Was meinen Strunz? Zu Grabe getragener Mythos

Im alten Wembley-Stadion feierte Thomas Strunz 1996 mit dem Gewinn des EM-Titels einen seiner größten Erfolge. Zum ewigen Klassiker gegen England kehrte der ehemalige Nationalspieler zurück nach London - und flog desillusioniert wieder nach Hause. Eine Arena hat ihre Seele verloren, sagt Strunz.

Ich hatte am Mittwochabend das Vergnügen, beim Sieg der deutschen Nationalmannschaft, in diesem immer jungen Klassiker des Weltfußballs, live dabei gewesen zu sein. Mittendrin stand ich, genau zwischen den fröhlichen deutschen Fans in der Kurve des neuen Wembley-Stadions. Die Vorfreude auf einen stimmungsvollen Abend bei mir war riesig. Jeder weiß ja um die Atmosphäre in den englischen Stadien. Und dann auch noch das neue Wembley. Ein Heiligtum in England.

Das Testspiel hielt in etwa das, was vorher erwartet wurde. Zwei ersatzgeschwächte Teams trafen aufeinander. Unsere deutsche Mannschaft harmonierte insgesamt recht ansehnlich, drehte den frühen Rückstand und kam an Ende zu einem gar nicht mal unverdienten 2:1- Sieg. Doch das Ergebnis spielte am Mittwochabend für mich nur eine Nebenrolle. Ich wollte wissen, ob der alte Mythos auch im neuen Stadion weiterlebt. Ich darf die Antwort vorweg nehmen: Nein, der Mythos Wembley ist tot. Jeder, der irgendwann einmal im alten Wembley-Stadion war, oder sogar dort spielen durfte, wird nach dem gestrigen Abend sehr enttäuscht nach Hause gegangen sein. Ich bin es jedenfalls.
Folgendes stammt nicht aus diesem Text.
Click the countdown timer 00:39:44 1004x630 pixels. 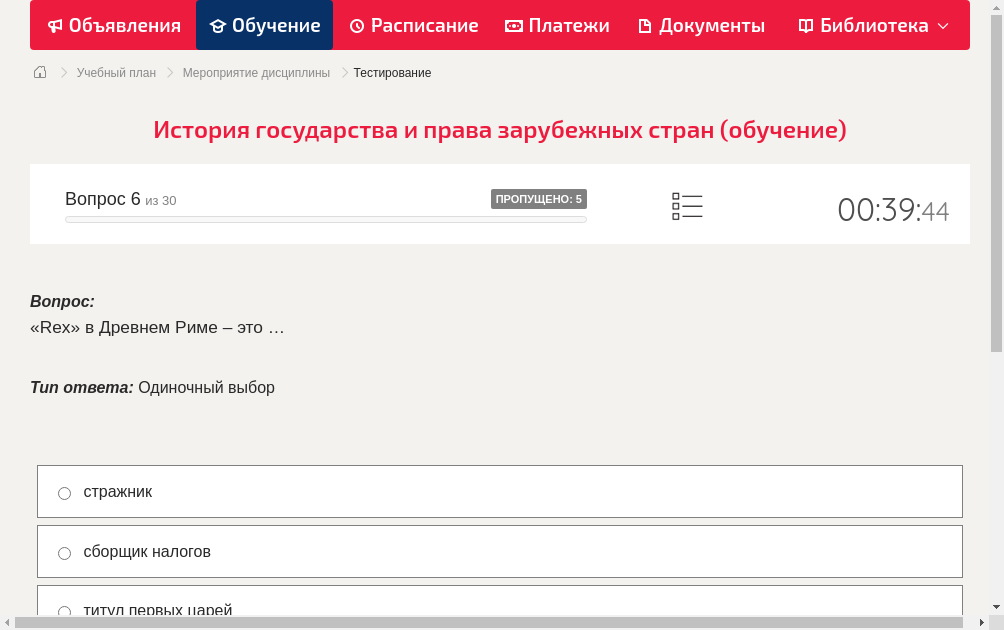893,207
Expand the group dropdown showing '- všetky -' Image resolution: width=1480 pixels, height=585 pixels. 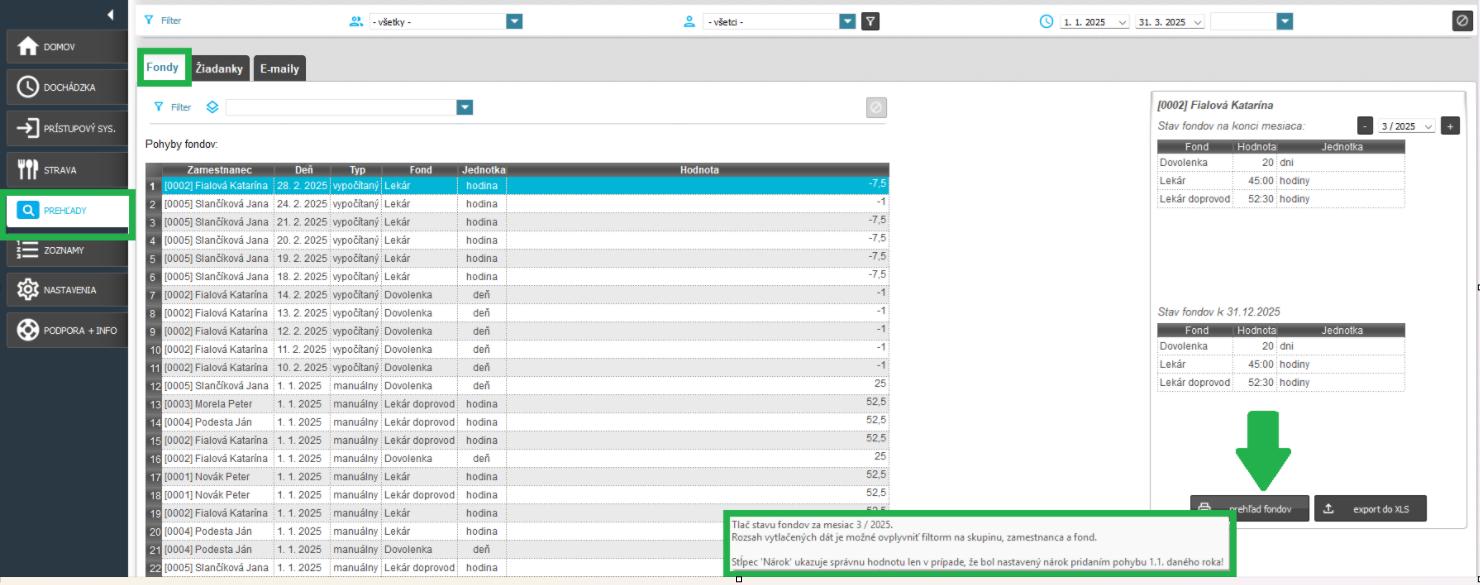pos(514,21)
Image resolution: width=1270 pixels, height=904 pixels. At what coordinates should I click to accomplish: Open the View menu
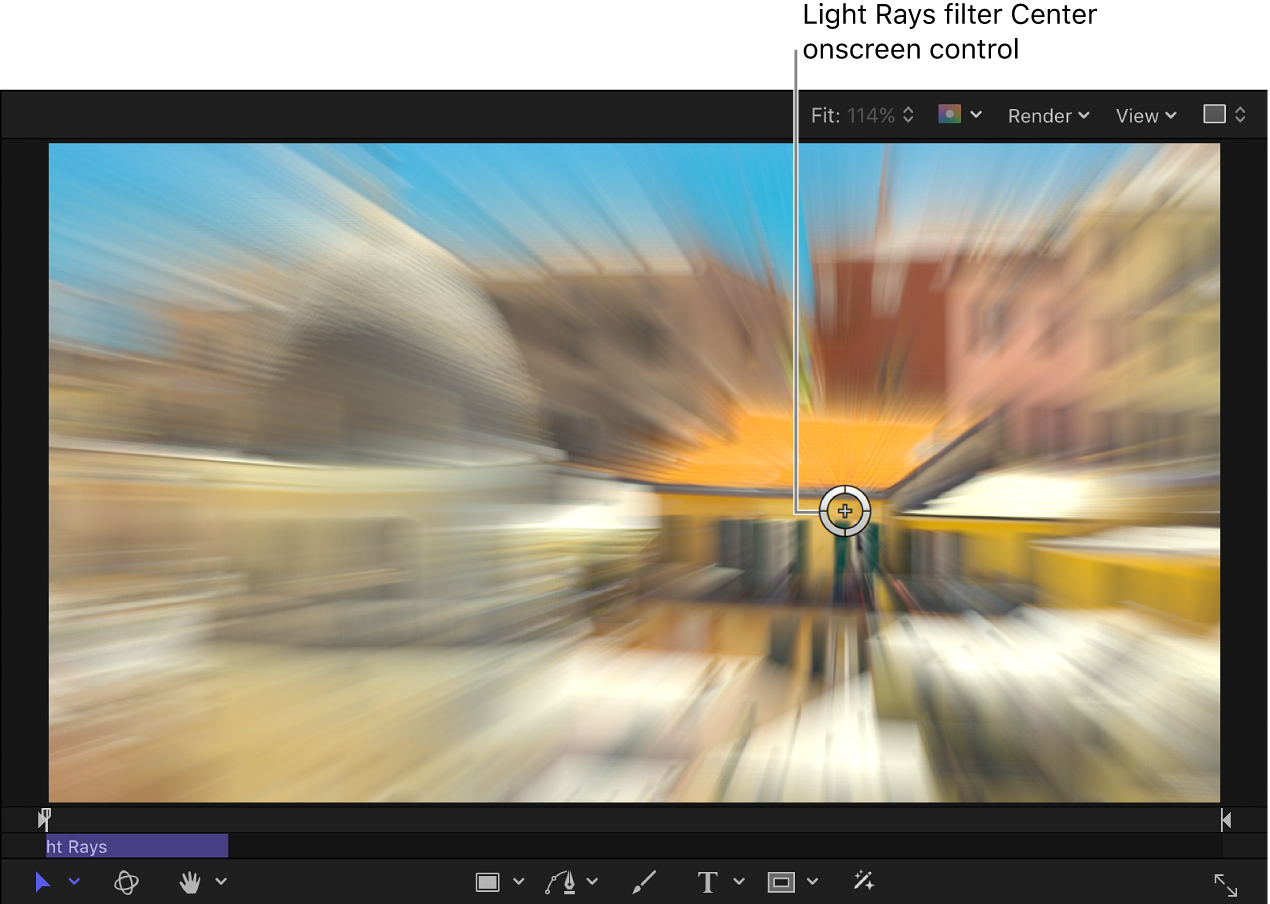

Nicht mehr zu spüren vom alten Fußball-Geist

Das neue Stadion ist ohne Zweifel ein unglaublich großes, sehr modernes Stadion und reiht sich nahtlos in die Kette neuer Arenen wie dem Stade de France in Paris oder der Allianz-Arena in München ein. Aber das neue Wembley hat für mich keine Seele mehr. Bekam man früher schon beim Anblick der alten Tribünen von außen eine Gänsehaut, so schaut man heute zwar auf die imposante Größe der Arena, aber ein Kribbeln war bei mir nicht zu verspüren. Hörte man früher 90 Minuten die englischen Schlachtgesänge, so waren es gestern unsere deutschen Fans (denen man für ihre Unterstützung ein großes Kompliment machen muss), die 90 Minuten sangen. Hatte man früher das Gefühl, dass im alten Stadion immer etwas Besonderes anstand, hatte ich gestern das Gefühl, dass die englischen Zuschauer dachten, sie seien in einem Theater, in dem am Ende geklatscht und gefeiert werden darf. Nichts, aber auch gar nichts war von den weltberühmten englischen Gesängen zu hören. Stimmung wie in Old Trafford oder an Liverpools Anfield Road? Fehlanzeige!

Mit den neuen supermodernen Arenen, die für Sponsoren natürlich interessanter sind und den Klubs und Stadionbetreibern mehr Geld bringen, verabschiedet man sich immer mehr von der ursprünglichen Geschichte des Fußballs. Unvergessliche Spiele, an die sich jeder Fan doch gern erinnert, die fanden im Nou Camp in Barcelona, im Bernabeu in Madrid oder eben im alten Wembley-Stadion statt. Am Mittwoch war von diesem besonderen Fußball-Geist bei mir nichts zu spüren.

So flog ich Donnerstag in aller Herrgottsfrühe mit gemischten Gefühlen von London aus nach Hause. Ich ließ meine persönlichen Erinnerungen an die Euro 96 an mir vorüber ziehen und war, als ich in Hannover landete, froh darüber, dass ich noch im alten Wembley-Stadion Geschichte mitschreiben konnte. Und darauf bin ich stolz, denn das bleibt unvergessen.